Monday, April 07, 2014

Bayt El Suhaymi Area - Cairo 2007


One of the interesting places that I was able to visit in Cairo in 2007 was the Bayt El Suhaymi Area. I've included some links at the bottom of this post which describe this area, and I've borrowed heavily from a post on post titled "Bayt el Suhaymi: The House of Suhaymi, Khal el Khalili, Cairo," by Saif Kamel

Perhaps one of the finest examples of an upper class, private home from 17th century Cairo, the oldest section of this house was built by Abdel Wahab el Tablawy in 1648 C.E. It was later purchased in 1796 by Sheikh Ahmed as-Suhaymi, who extended the original section into neighboring houses that had been built later.


The Bayt El Suhaymi Area was restored in 1997, under the auspices of the Arab Fund for Economic Development.



Narrow streets and alleyways create shaded, intimate throughways.

Many rooms of this house feature intricately constructed mashrabeya windows. These allow for a relatively free flow of air within the structure, and protect the privacy the occupants inside while allowing them to look out.

The open courtyard in the center of the house is designed to allow fresh air from outside to ventilate the inner spaces.
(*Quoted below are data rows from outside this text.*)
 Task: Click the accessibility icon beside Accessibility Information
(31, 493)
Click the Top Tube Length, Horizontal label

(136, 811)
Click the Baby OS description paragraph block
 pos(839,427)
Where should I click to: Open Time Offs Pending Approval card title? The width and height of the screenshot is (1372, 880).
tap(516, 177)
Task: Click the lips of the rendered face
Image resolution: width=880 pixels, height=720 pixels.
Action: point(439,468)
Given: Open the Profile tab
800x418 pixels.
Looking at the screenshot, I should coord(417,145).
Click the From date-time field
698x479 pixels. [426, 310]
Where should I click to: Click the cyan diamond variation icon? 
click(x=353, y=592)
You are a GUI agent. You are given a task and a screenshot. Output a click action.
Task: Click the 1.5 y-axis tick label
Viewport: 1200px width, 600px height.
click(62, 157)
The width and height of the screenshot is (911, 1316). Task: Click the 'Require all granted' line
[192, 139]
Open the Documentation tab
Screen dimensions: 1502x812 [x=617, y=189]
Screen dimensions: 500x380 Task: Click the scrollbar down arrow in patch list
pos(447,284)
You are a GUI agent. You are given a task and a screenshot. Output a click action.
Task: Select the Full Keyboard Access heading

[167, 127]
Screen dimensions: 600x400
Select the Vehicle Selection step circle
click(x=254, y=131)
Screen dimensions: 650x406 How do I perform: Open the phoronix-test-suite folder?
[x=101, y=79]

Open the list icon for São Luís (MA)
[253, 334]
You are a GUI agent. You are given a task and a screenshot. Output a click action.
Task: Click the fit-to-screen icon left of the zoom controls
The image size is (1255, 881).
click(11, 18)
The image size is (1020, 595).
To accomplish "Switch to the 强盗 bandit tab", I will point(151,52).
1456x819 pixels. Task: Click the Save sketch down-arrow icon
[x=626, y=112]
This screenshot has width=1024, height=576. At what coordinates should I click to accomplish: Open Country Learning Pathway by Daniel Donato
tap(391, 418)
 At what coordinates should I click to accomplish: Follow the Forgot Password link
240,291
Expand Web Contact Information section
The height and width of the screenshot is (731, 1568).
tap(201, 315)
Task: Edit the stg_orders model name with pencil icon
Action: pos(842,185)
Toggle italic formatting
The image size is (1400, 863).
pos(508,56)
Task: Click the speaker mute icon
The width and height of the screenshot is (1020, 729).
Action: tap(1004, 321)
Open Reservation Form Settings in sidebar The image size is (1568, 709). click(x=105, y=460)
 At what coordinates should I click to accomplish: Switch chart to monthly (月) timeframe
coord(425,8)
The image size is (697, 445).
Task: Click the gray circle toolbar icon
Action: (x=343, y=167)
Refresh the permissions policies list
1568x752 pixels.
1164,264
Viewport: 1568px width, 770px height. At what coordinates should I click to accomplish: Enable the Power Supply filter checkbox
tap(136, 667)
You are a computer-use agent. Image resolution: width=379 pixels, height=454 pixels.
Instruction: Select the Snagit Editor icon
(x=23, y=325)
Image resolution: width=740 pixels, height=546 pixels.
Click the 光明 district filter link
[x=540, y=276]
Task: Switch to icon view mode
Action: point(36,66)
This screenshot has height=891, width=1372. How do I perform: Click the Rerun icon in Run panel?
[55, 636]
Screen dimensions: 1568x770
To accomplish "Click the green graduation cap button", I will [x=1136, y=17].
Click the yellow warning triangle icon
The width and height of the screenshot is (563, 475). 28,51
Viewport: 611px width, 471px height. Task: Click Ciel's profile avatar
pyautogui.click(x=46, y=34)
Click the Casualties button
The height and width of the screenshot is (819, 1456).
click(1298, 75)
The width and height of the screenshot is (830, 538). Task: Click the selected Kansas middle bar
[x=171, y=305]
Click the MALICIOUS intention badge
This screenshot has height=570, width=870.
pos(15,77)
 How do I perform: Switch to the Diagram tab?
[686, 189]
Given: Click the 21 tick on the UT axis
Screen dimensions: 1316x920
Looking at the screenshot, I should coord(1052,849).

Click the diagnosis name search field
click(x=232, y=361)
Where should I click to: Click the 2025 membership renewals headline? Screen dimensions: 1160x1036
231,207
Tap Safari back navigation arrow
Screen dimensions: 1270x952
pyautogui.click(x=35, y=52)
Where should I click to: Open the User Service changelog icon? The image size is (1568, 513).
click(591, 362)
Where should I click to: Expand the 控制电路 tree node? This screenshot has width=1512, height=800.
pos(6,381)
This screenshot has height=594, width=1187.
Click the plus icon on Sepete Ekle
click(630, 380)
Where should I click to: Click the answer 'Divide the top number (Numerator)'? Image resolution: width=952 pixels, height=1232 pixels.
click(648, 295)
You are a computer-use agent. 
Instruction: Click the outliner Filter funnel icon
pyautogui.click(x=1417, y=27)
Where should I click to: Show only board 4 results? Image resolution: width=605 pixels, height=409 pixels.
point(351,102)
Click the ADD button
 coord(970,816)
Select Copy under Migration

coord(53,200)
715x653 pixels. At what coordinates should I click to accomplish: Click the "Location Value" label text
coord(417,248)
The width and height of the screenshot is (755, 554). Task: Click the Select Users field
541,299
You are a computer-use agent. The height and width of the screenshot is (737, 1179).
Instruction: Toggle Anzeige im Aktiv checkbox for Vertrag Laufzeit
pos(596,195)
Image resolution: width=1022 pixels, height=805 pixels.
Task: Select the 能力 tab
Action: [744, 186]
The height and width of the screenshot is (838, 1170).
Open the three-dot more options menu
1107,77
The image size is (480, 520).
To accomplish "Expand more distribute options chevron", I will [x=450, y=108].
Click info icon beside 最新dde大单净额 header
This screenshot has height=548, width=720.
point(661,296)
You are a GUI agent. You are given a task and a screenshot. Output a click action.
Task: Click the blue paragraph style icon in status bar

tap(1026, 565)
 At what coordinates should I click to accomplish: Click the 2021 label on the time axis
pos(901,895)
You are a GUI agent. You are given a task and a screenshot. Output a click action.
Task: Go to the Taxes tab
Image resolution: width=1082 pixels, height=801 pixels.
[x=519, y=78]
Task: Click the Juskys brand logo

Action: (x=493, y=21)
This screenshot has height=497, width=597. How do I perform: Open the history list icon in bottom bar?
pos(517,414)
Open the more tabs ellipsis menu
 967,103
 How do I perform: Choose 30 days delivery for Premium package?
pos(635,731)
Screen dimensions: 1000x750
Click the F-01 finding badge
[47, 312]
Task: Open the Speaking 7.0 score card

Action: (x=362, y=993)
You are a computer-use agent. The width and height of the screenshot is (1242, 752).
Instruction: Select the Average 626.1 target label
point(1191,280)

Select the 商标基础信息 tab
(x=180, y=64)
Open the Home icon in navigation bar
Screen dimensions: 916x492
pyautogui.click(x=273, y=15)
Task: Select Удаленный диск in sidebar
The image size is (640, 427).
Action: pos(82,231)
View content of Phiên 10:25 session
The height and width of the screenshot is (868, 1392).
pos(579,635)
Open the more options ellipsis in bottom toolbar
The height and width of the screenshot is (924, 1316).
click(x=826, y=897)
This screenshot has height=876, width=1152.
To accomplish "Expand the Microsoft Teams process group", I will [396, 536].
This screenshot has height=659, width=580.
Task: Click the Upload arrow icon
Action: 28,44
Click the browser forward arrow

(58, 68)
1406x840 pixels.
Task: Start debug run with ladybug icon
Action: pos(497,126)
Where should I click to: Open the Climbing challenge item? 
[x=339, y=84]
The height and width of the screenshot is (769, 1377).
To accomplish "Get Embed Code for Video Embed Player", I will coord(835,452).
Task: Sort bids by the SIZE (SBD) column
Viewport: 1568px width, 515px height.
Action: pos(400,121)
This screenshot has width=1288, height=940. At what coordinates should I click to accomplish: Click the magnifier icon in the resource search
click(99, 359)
One hall has a high, decorated ceiling which serves a functional purpose for the house.

The height of the hall allows warm air to rise toward the ceiling. The warm air is then driven out to the exterior by wind currents, which are harnessed by strategically located wind scoops built into the walls of the upper level.

This design takes full advantage of the prevailing breezes in order to circulate cool air into the rest of the house.